PAGE EXTRACT =
++++++++++

When selecting or enhancing technology, consider scalability and flexibility as top priorities. Ensure the system can handle spikes in demand and integrate with a range of third-party platforms that lenders may use. This way, as loan applications increase, the technology can seamlessly support the volume without additional strain on resources.

2. Develop Consistent Policies and Procedures Throughout the Loan Manufacturing Process

A sudden increase in loan applications can put pressure on a lender’s policies and procedures. Inconsistent processes not only lead to inefficiencies but also increase the risk of errors, regulatory issues, and customer dissatisfaction. VOE/I service providers can play a key role in helping lenders develop and implement standardized policies and procedures for loan verification.

Consistency is particularly important in compliance-heavy areas, such as income verification, as regulations may vary between different jurisdictions. By creating uniform policies and training teams across the board, lenders can ensure that every application is processed with the same level of diligence, regardless of volume. This also helps in reducing loan cycle times, as there’s less need for manual intervention and double-checking.

VOE/I service providers should work closely with lenders to ensure that verification policies align with regulatory standards and industry best practices. They can provide lenders with customizable templates and process guides to foster a consistent approach to income verification. In doing so, lenders will not only streamline their operations but also instill confidence in borrowers, knowing their applications are being processed in a reliable, efficient manner.

3. Automate and Streamline Manual Processes

Many steps in the loan manufacturing process are still heavily manual, from document collection to data entry and income verification. These manual steps are not only time-consuming but also introduce the risk of errors, especially when application volumes rise in response to lower interest rates. VOE/I service providers are uniquely positioned to help lenders replace manual workflows with automated processes.

Automation in income verification can take several forms, such as optical character recognition (OCR) to digitize physical documents or APIs that pull income data directly from payroll providers or banks. These technologies reduce the need for borrowers to provide extensive paperwork, thus improving their experience while speeding up the processing time for lenders.

Additionally, consider the benefits of automating borrower communication. Automated notifications can keep borrowers informed of their application’s status, reducing the likelihood of repeated inquiries and allowing staff to focus on more complex tasks. Automation not only drives operational efficiency but also enhances transparency and satisfaction, ensuring that lenders can handle larger volumes of applications without sacrificing service quality.

4. Strengthen Cybersecurity to Protect Sensitive Borrower Information

With an increase in applications comes a higher volume of sensitive information flowing through digital systems. As VOE/I providers support lenders in processing this information, strengthening cybersecurity measures becomes essential to protect borrower data and maintain trust.

Investing in robust cybersecurity solutions is crucial. This includes implementing encryption protocols to protect data at rest and in transit, multi-factor authentication for system access, and regular security audits. Ensure that your verification platform complies with relevant industry standards, such as GDPR or CCPA, to safeguard against potential data breaches.

++++++++++

RECORD EXTRACTS =
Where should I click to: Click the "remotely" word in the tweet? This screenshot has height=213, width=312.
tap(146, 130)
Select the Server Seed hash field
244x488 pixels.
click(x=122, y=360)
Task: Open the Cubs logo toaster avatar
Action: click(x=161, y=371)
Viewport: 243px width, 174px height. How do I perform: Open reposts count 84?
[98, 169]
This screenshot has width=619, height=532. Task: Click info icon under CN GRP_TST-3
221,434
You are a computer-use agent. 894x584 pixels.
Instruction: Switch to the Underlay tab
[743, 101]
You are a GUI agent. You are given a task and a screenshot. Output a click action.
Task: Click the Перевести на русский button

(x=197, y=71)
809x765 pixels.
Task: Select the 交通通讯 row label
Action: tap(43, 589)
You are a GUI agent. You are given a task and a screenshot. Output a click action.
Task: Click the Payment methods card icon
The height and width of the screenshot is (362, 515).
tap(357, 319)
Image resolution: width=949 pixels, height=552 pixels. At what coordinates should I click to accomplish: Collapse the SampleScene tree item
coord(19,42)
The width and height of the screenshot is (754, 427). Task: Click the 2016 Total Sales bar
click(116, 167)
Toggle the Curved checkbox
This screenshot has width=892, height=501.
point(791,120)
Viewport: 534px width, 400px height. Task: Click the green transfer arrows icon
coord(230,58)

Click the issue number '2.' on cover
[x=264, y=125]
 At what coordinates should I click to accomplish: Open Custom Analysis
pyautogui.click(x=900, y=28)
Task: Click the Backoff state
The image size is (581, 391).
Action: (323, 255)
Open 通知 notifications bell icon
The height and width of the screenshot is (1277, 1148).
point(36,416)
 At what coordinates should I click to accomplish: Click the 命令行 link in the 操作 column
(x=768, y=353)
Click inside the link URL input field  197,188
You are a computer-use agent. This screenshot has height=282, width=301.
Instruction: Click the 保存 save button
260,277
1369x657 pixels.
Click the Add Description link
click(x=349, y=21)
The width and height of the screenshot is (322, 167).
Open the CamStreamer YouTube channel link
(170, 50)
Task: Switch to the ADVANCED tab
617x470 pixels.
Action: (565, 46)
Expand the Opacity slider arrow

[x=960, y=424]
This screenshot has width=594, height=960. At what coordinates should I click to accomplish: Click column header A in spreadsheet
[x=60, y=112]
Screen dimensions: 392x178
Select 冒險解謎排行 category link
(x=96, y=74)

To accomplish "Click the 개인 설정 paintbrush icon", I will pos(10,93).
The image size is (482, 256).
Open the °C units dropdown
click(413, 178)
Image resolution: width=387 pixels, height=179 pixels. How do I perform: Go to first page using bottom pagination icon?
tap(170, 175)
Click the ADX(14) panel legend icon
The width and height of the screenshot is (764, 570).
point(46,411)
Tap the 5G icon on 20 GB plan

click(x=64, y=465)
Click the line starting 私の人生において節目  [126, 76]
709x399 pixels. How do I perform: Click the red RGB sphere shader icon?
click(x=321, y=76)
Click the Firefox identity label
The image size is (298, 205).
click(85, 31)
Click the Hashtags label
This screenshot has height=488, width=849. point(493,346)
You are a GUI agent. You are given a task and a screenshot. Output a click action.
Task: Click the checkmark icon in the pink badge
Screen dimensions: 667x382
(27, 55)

++++++++++

PROBLEMS TO SOLVE =
• 1. According to the page extract, what two forms can automation in income verification take?
• 2. For each statement, say whether the page extract agrees with it, and quote the deciding words: (a) Regulations on income verification may differ from one jurisdiction to another. (b) Automated notifications make repeated borrower inquiries more likely. (c) HIPAA is given as an example of a standard a verification platform should comply with.

RESPONSES =
• 1. It can take the form of optical character recognition (OCR) to digitize physical documents, or APIs that pull income data directly from payroll providers or banks.

• 2.
(a) Yes: "as regulations may vary between different jurisdictions"
(b) No: "reducing the likelihood of repeated inquiries"
(c) No: "such as GDPR or CCPA"